Proangiogenic and wound healing molecular and histological fingerprint of chronic thromboembolic pulmonary hypertension

Chronic thromboembolic pulmonary hypertension (CTEPH) is a multifactorial disease initiated by pulmonary thromboembolism, leading to death if unrecognized and untreated. We intend to characterize and compare the distal remodeling in CTEPH with idiopathic PH (IPAH), in terms of histological and molecular phenotyping, employing transplanted CTEPH, IPAH and donor human lungs. Transplanted CTEPH, IPAH and donor lung tissues (n=12) were proceeded to laser capture microdissection (LCM) of vessels, followed by RNA isolation and microarray screening.

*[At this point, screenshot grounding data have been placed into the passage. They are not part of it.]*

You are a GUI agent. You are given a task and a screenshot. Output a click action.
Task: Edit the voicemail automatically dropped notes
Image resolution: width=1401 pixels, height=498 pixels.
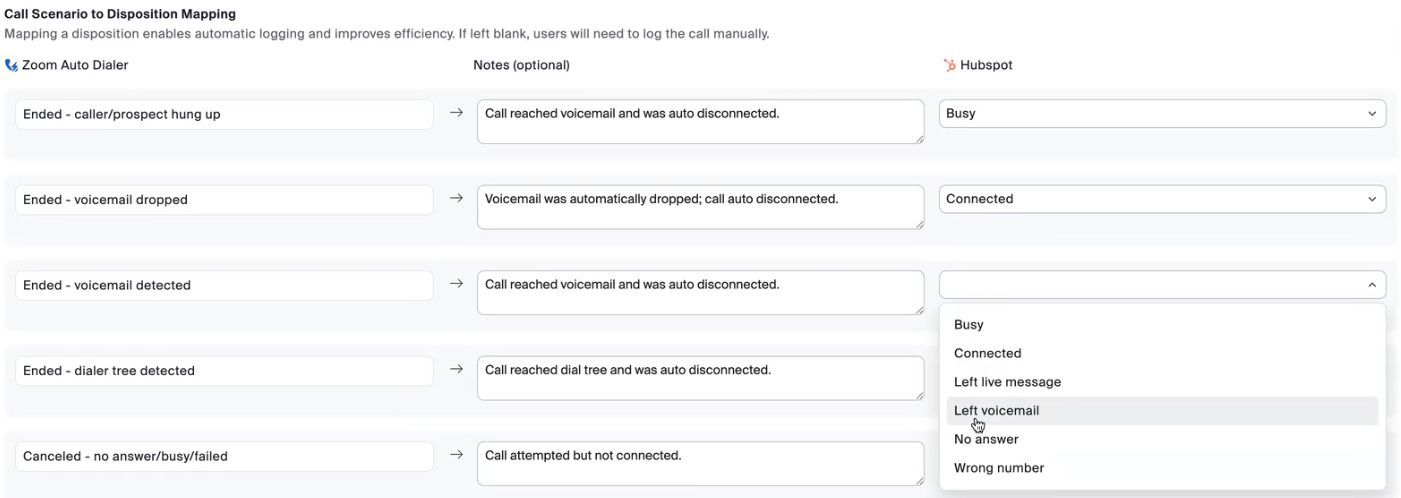tap(700, 206)
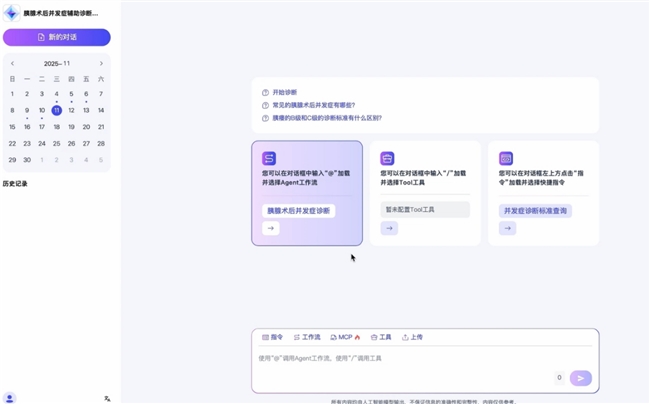Screen dimensions: 650x404
Task: Open the MCP option in input toolbar
Action: click(x=345, y=338)
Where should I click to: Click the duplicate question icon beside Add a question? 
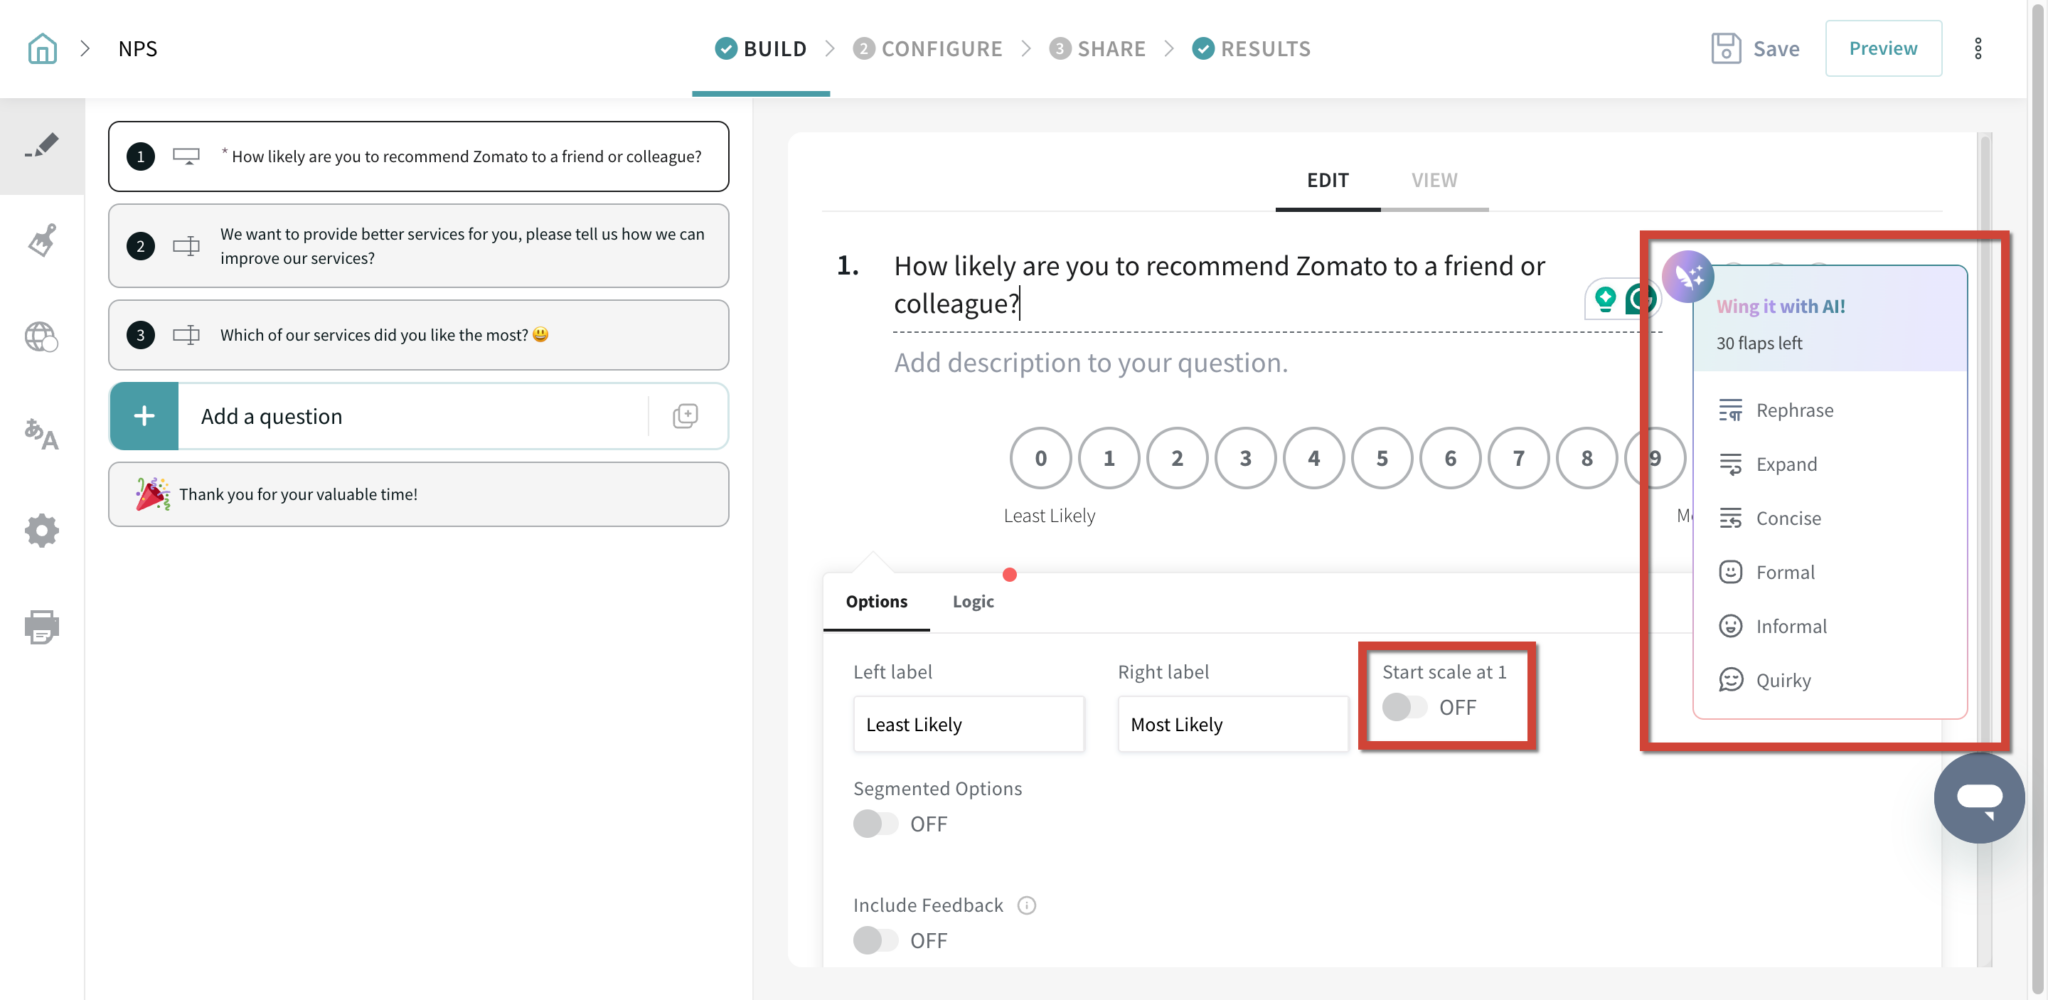click(686, 416)
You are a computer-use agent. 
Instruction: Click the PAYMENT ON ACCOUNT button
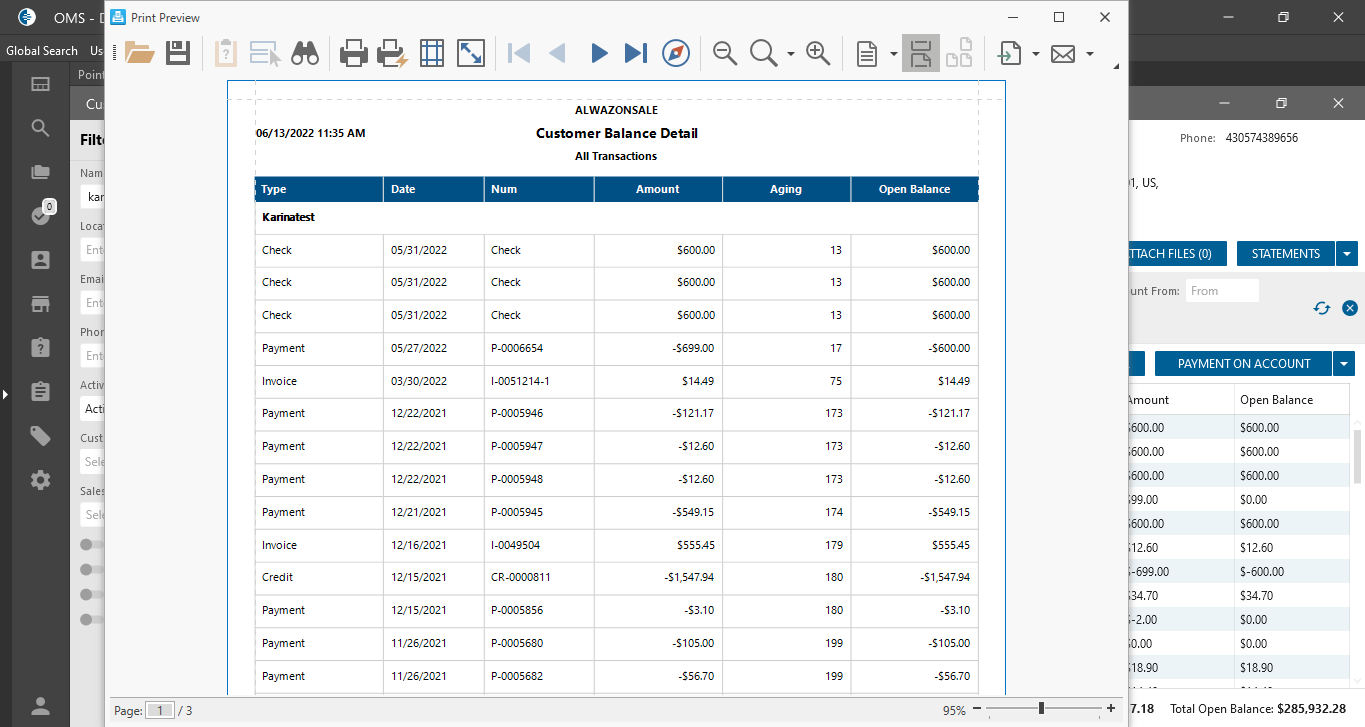point(1243,364)
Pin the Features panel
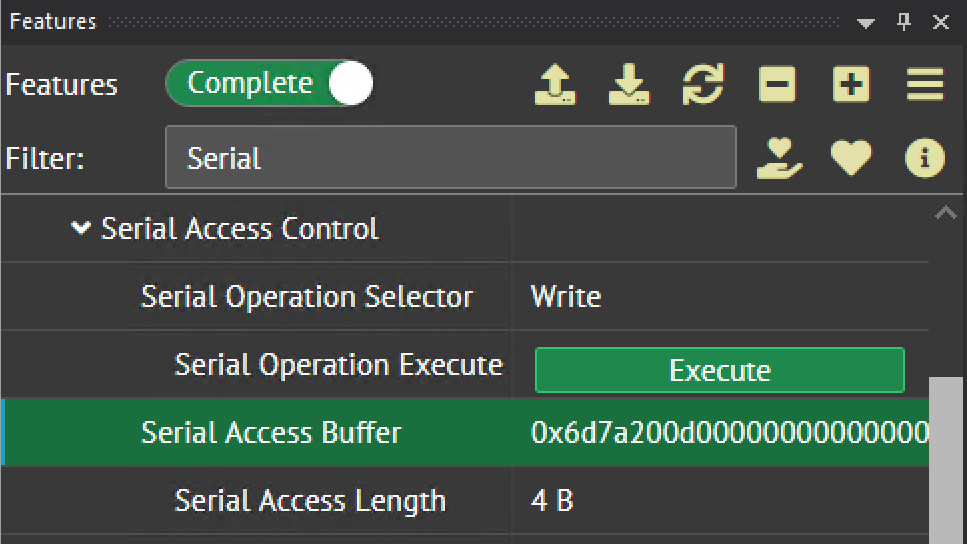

Assessment of vascular remodeling, inflammatory cell composition and collagen quantification was followed after histochemical stainings. Additionally, total microvessel density was calculated from vWF, CD31 and CD34 stainings. Morphometric analysis confirmed similar extent of medial hypertrophy, but differences in collagen deposition and vascularization between CTEPH and IPAH lungs, as compared to donors. Bioinformatics analysis of the microarray data revealed differentially (607) and similarly (366) regulated genes and gene networks. Our in vitro data suggest that two of the differentially regulated genes, CHI3L1 and ENPP2 play an important role in neovascularization and migration of smooth muscle cells and fibroblasts. These studies highlight the similarities and difference in terms of histological and molecular networks between different groups of PH. Further in vitro and in vivo studies will provide more knowledge into the molecular mechanism playing a role in the disease and can possibly contribute to identify novel therapeutic targets.